Your data set isn’t huge, so trial and error will probably get you there. Before you go buying more RAM, you should know that, though out-of-memory errors are common, sigkill errors could happen for other reasons too: maybe the system went to sleep, rebooted, ran out of storage space, or something.

Some things to try:

  • make sure your machine doesn’t suspend/sleep/hibernate while you’re running the command. This could cause a sigkill
  • shut down any extra processes when you run denoise-paired. Firefox is great, but will take up memory you may need.
  • try adjusting --p-n-reads-learn to a smaller number. Maybe 100,000? This parameter constrains the size of the data set used for training the error model, and running at a lower number should reduce memory required in exchange for some loss in model quality.

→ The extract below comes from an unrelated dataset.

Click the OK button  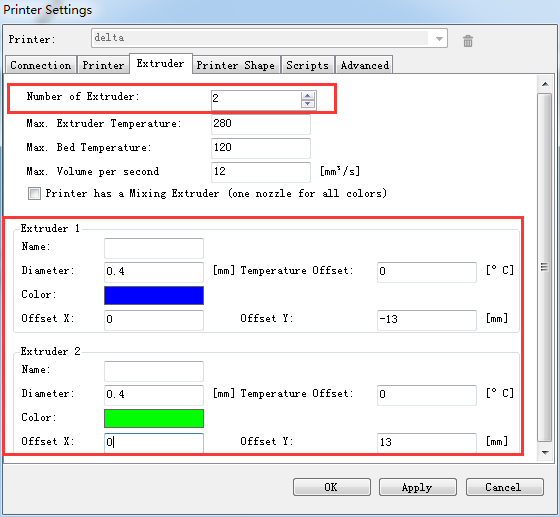(332, 487)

In a pinch, you could also rent a computer on the interwebs and run your analysis there. Setup would be a little hassle, but they can be quite cheap, and the time savings/convenience of freeing up your computer could make it worthwhile.

3 Likes

Grate for your kind advices! And later I would try it again.
I am sorry to bother you that I have another question about this step… When dada2 failed, I changed to use deblur for denoising and ASV. It’s weird that deblur takes shorter time to finish, just about half an hour to finish. emmm, unbelievable :sleeping:

.

Yeah, they’re very different methods, so that doesn’t surprise me a whole lot. Until early 2019, it was not uncommon for DADA2 runs to take multiple days. The error correction and quality filtering DADA2 provides still made it worth the time for the analyses I was working on, though. The DADA2 developers have done a great job increasing efficiency, and some 2-day jobs are now running for me in an hour and change. Good luck!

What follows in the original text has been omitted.